Dan Clowes instructing his son Austin on shooting procedures.

My brother, Brian Carroll, his son, Jacob, his son-in-law, Dan Clowes, and Brian’s grandson and Dan’s son, Austin Clowes met in Great Falls. We drove north to Big Sandy, Montana and then east to an area south of the Bear Paw Mountains. If you know the story of the Nez Perce Indians you may have heard of the Bear Paws.

The Bear Paws aren’t far from where Nez Perce’s Chief Joseph finally surrendered to the Army, ending the last serious Indian fighting in Montana in 1877.

Dan and Austin Clowes and Jacob and Brian Carroll "sneaking" on some 'dogs.'

There wasn’t any serious fighting south of the Bear Paws last week. Prairie dogs pups hadn’t yet emerged, and the older, smarter prairie dogs hid in their burrows after only a few shots rang out.

The Carroll crew just moved down the road to the next place we had permission to shoot and engaged another town. Few shots were fired and even fewer dogs were dispatched.

Looking down the working end of a Remington 700VS in .223.

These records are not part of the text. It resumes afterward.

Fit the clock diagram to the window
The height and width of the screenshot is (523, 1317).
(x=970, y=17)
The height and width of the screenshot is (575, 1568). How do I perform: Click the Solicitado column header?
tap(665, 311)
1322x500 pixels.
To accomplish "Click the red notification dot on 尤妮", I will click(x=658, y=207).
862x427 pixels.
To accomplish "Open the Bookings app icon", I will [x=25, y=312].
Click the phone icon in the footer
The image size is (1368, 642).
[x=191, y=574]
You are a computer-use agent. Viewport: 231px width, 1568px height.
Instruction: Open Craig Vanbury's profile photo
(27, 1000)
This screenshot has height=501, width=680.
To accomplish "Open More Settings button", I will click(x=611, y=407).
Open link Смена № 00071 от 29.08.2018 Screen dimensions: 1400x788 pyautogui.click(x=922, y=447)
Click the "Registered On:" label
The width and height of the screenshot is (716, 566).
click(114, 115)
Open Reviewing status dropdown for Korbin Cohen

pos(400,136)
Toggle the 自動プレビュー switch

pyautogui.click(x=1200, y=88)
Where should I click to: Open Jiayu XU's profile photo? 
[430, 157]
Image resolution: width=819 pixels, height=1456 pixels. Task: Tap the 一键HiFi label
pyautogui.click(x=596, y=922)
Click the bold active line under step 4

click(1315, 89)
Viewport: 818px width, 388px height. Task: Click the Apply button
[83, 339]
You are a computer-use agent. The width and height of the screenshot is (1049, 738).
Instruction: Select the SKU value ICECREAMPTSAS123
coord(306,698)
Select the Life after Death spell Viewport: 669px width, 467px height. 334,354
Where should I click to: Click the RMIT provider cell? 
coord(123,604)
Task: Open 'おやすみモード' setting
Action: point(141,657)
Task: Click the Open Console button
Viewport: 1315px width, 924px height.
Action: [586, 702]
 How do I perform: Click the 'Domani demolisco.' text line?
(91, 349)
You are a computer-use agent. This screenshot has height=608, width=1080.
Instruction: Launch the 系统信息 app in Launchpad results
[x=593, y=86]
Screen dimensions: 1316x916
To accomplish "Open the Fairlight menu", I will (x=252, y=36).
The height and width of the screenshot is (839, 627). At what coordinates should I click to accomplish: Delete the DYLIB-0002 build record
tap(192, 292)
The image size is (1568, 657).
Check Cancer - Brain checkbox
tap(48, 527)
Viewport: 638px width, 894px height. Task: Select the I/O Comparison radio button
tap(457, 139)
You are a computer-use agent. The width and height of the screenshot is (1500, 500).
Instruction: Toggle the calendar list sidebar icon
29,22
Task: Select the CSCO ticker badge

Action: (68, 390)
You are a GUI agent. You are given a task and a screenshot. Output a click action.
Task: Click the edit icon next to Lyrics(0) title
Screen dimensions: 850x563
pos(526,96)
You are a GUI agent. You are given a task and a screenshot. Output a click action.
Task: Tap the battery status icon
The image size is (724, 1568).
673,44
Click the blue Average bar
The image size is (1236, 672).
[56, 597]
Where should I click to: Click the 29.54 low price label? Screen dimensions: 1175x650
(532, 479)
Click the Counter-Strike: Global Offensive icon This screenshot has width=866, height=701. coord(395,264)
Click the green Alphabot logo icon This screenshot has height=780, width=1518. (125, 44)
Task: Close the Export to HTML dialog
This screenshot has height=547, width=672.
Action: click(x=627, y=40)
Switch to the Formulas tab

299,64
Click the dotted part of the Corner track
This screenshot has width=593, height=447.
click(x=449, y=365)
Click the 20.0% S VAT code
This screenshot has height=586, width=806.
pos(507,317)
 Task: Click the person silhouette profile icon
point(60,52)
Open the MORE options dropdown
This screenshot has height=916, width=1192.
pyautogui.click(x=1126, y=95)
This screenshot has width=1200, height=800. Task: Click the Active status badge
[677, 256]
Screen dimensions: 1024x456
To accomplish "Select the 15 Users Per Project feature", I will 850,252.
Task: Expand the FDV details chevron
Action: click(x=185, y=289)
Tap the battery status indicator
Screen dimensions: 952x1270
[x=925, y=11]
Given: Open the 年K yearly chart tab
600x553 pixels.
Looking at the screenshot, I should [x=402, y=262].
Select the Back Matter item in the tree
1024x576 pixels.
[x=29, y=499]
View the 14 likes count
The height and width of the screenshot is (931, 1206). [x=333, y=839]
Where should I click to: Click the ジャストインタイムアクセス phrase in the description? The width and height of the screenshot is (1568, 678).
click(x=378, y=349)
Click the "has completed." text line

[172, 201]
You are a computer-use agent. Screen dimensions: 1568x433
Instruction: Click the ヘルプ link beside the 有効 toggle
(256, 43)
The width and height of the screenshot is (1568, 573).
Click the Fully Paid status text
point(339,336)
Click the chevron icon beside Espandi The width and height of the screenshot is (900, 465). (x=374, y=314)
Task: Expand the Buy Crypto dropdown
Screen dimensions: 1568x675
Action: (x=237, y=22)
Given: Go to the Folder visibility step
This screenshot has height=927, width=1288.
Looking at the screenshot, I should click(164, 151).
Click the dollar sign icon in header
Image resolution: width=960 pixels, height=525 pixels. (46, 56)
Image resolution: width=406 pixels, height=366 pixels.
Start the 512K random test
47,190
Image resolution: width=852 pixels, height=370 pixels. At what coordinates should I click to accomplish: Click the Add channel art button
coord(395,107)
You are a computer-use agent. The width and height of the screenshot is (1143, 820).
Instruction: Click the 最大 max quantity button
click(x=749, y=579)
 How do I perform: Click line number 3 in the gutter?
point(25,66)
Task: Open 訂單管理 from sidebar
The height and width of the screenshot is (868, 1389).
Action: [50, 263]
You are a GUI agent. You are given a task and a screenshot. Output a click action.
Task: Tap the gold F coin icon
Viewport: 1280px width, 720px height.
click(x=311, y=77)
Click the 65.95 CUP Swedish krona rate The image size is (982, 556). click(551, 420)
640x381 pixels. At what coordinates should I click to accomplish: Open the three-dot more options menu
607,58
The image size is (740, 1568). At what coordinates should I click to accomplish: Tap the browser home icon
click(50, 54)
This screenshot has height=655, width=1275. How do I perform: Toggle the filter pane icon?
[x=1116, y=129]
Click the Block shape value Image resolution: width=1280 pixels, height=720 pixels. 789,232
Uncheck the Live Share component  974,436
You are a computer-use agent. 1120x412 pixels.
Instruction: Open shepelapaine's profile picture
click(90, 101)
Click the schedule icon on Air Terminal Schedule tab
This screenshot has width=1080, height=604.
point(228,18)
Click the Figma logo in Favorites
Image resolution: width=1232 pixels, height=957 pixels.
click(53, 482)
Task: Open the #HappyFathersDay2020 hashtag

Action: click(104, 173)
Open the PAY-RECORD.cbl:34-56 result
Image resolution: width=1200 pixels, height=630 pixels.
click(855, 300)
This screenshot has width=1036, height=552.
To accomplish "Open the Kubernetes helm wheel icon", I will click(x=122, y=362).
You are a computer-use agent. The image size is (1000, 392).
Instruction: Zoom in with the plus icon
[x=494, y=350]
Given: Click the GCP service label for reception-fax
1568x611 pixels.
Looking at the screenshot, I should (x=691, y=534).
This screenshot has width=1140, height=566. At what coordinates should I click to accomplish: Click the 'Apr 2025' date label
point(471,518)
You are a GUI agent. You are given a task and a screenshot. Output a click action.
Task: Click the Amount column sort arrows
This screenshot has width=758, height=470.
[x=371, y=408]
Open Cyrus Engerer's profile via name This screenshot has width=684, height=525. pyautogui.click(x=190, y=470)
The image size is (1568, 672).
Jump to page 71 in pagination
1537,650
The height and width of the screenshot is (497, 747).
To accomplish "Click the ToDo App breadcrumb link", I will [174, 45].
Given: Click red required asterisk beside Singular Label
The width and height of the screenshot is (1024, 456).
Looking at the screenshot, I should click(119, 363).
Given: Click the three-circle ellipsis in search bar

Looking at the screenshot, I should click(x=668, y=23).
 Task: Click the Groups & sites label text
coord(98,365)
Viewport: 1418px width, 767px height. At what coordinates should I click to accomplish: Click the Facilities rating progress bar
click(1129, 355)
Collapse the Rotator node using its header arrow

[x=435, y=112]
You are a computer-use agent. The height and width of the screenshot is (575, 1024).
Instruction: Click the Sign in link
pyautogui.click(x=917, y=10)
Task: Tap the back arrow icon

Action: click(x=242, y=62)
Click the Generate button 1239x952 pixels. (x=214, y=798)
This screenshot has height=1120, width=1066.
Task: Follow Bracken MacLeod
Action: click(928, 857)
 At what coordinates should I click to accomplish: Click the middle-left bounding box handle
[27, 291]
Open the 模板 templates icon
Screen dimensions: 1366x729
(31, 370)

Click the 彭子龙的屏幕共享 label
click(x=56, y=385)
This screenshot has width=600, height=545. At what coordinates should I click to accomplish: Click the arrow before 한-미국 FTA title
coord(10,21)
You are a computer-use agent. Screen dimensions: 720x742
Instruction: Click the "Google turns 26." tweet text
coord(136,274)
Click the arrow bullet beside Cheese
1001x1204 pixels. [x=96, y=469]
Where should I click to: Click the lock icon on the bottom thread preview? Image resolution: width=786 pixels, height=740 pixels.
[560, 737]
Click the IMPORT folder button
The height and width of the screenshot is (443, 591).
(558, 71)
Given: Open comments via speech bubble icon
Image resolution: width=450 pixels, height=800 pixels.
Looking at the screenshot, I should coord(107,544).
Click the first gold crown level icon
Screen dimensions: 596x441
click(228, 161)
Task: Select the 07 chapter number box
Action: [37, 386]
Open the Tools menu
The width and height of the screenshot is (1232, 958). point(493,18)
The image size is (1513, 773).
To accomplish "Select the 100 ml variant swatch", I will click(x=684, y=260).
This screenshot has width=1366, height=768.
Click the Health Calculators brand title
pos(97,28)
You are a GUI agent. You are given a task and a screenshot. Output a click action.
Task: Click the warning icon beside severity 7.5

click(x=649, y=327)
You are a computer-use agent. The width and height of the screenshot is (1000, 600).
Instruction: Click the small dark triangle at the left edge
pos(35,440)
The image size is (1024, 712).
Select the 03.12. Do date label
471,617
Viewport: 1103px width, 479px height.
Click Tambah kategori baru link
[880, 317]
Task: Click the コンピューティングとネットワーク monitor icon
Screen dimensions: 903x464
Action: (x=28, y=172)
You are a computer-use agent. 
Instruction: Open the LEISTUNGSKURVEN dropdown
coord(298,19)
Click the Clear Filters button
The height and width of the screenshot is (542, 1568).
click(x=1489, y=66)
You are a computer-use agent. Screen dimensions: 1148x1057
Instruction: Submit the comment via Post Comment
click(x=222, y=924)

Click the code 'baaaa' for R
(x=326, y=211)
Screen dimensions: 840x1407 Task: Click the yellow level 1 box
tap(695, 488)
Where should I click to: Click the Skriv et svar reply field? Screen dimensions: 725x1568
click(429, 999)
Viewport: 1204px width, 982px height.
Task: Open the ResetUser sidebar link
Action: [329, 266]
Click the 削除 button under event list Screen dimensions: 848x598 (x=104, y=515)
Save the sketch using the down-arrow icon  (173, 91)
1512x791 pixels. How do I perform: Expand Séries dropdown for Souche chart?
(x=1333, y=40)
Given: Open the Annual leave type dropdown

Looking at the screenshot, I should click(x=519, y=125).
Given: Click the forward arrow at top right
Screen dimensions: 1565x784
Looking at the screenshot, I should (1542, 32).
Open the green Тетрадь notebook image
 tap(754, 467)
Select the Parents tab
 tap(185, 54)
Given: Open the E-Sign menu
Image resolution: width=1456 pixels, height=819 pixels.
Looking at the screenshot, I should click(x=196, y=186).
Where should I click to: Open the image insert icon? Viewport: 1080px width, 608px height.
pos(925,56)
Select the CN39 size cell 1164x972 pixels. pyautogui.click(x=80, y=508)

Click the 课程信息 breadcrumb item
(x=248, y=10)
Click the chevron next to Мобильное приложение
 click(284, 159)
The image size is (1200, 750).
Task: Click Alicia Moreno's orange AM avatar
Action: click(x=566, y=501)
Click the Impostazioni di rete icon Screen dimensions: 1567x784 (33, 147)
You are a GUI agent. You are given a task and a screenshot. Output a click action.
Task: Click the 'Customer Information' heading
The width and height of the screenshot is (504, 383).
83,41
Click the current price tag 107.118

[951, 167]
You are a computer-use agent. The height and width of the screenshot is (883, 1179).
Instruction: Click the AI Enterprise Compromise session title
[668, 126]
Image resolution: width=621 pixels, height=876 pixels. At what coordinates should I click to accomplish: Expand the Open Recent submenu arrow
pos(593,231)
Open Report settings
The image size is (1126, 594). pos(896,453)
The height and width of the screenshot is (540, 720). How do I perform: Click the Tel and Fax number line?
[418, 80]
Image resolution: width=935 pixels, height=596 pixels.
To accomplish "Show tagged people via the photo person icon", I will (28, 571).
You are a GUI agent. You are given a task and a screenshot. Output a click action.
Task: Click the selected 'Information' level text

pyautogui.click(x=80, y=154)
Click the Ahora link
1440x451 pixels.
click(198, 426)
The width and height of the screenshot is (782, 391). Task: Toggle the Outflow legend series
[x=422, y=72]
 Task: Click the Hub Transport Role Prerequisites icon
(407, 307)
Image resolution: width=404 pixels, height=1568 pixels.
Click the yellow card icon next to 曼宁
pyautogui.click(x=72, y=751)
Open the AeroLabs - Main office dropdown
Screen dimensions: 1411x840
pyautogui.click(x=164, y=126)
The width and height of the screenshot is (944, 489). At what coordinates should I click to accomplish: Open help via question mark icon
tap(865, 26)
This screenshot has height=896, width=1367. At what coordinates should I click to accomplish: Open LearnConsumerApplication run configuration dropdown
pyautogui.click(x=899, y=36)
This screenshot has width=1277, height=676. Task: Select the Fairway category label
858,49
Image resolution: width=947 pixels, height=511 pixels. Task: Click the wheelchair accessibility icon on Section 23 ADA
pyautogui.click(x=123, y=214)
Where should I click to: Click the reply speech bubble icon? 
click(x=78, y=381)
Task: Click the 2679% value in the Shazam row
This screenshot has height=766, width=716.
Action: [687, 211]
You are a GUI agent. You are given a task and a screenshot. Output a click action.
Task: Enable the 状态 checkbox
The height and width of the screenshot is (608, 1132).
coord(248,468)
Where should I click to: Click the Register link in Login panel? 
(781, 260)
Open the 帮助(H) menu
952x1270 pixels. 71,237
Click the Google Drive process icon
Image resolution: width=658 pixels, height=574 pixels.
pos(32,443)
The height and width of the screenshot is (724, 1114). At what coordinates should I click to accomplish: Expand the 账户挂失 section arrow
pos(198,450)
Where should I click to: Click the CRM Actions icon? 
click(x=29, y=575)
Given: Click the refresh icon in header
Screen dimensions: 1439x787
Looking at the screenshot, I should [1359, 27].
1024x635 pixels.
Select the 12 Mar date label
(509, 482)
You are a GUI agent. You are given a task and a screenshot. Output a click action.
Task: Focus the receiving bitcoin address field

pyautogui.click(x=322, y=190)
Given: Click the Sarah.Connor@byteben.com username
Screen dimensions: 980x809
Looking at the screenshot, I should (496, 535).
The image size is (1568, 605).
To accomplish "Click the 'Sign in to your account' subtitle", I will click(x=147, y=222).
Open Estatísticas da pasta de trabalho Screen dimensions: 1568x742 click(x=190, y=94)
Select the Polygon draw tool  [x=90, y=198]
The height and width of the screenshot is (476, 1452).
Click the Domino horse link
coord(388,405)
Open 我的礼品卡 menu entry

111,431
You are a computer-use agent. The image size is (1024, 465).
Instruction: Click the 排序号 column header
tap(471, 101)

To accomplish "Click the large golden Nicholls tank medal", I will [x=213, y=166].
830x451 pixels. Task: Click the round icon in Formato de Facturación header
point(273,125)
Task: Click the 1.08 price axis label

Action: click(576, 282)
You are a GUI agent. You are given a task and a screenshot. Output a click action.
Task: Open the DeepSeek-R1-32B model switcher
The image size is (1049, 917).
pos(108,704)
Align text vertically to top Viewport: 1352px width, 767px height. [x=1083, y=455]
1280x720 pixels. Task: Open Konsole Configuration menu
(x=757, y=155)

We all had a great time, allowing us to send our best wishes to Jacob before his deployment. The Carroll family seems to always have a connection to the military. During World War II, our paternal grandfather, Arthur Carroll, worked for Bell and Boeing Aircraft. Our father, Craig Carroll was a fighter mechanic in the Air Force in the late 1950s and worked on military missile projects at Vandenburg Air Force Base, California in the 1960s. Brian was a nuclear power plant operator on a fast-attack submarine. Our brother, Michael Carroll, who didn’t go to Big Sandy, was a crew chief on Chinook helicopters, and I was a paratrooper in the Panama Canal Zone.

Besides reaffirming our military heritage, we were able to pass on our hunting ethic to one of the youngest of the Carroll clan, Austin Clowes who is 8-years old. Under watchful eyes he was supervised in safe gun handling and enjoying some of what Montana has to offer.

Austin Clowes with his Ruger 10-22.

After a long day lying in the sun, we returned to Great Falls got a shower and clean clothes at the Hilton, dinner and a drink at Chili’s and an evening exchanging stories—past and long past.

Our arsenal. Top to bottom: Ruger M77V in .223, Remington 700VS in .223, Ruger M77V in .243, and Thompson Center Encore in 22-250.

I hope everyone’s week was as memorable as ours.

I wish Jacob Carroll all the luck in the world.



Anonymous said...

Now that looks like a lot of fun. Wish I was there with ya.

Anonymous said...

Sounds like you had a great time. Best wishes to Jake, also. And a safe return.